> Task to carry out: When the line containing "You are a computer-use" is found in the data below, give it again along with every later line, exactly; drop the pictures.

Screenshot grounding data

>>>

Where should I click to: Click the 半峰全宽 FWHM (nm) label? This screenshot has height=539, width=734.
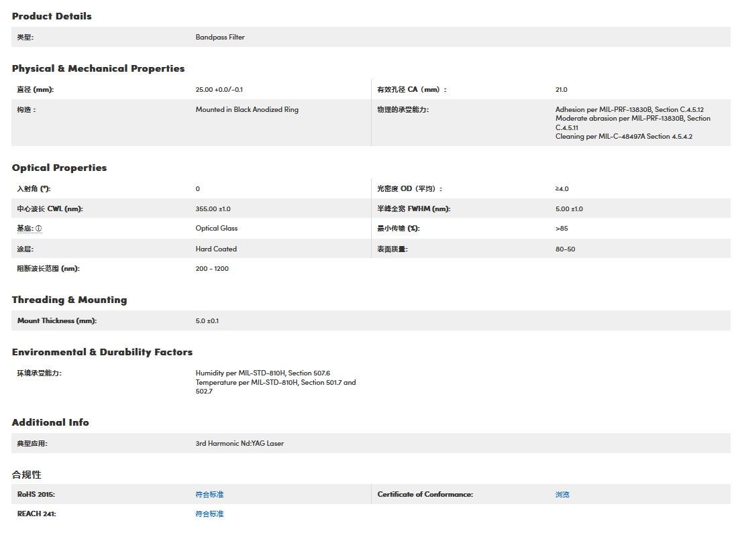click(x=413, y=209)
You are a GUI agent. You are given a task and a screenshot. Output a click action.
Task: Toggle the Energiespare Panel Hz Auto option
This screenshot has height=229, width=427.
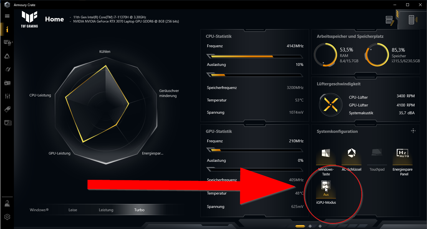pyautogui.click(x=403, y=153)
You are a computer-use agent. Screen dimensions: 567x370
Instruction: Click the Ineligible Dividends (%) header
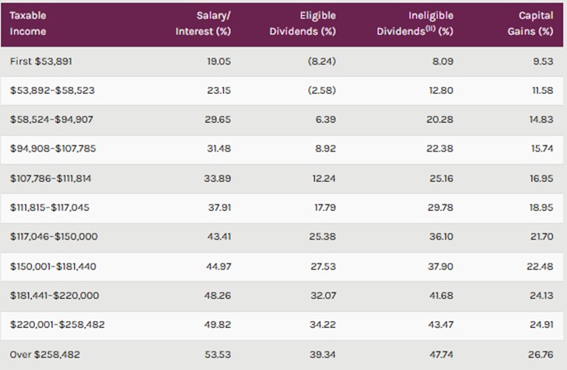(x=415, y=24)
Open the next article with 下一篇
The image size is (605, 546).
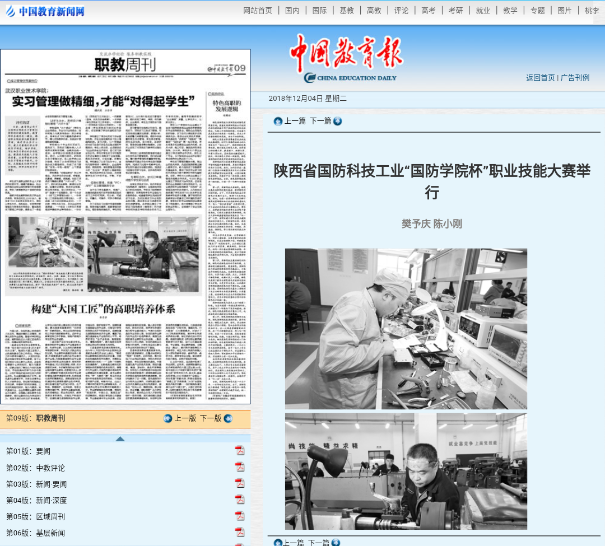321,121
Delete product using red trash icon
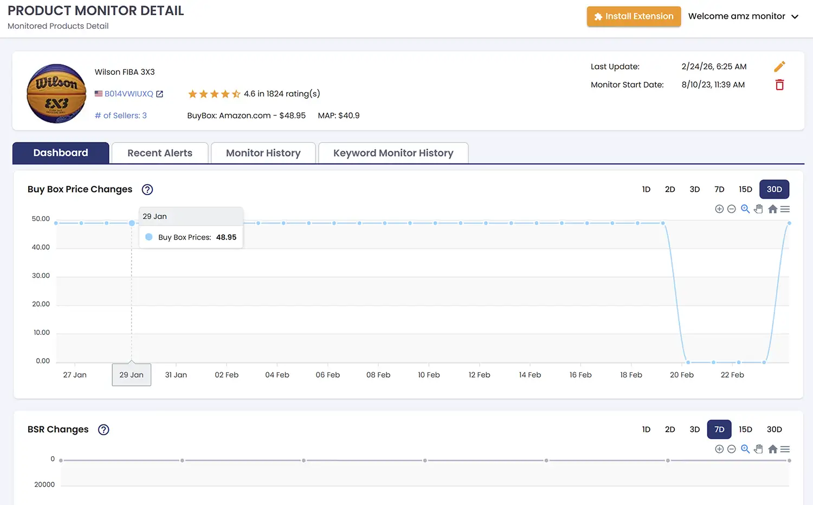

<<<

> Output of the task:
You are a computer-use agent. Screen dimensions: 567x370
Instruction: Click the Ineligible Dividends (%) header
(x=415, y=24)
Open the next article with 下一篇
The image size is (605, 546).
321,121
Delete product using red trash icon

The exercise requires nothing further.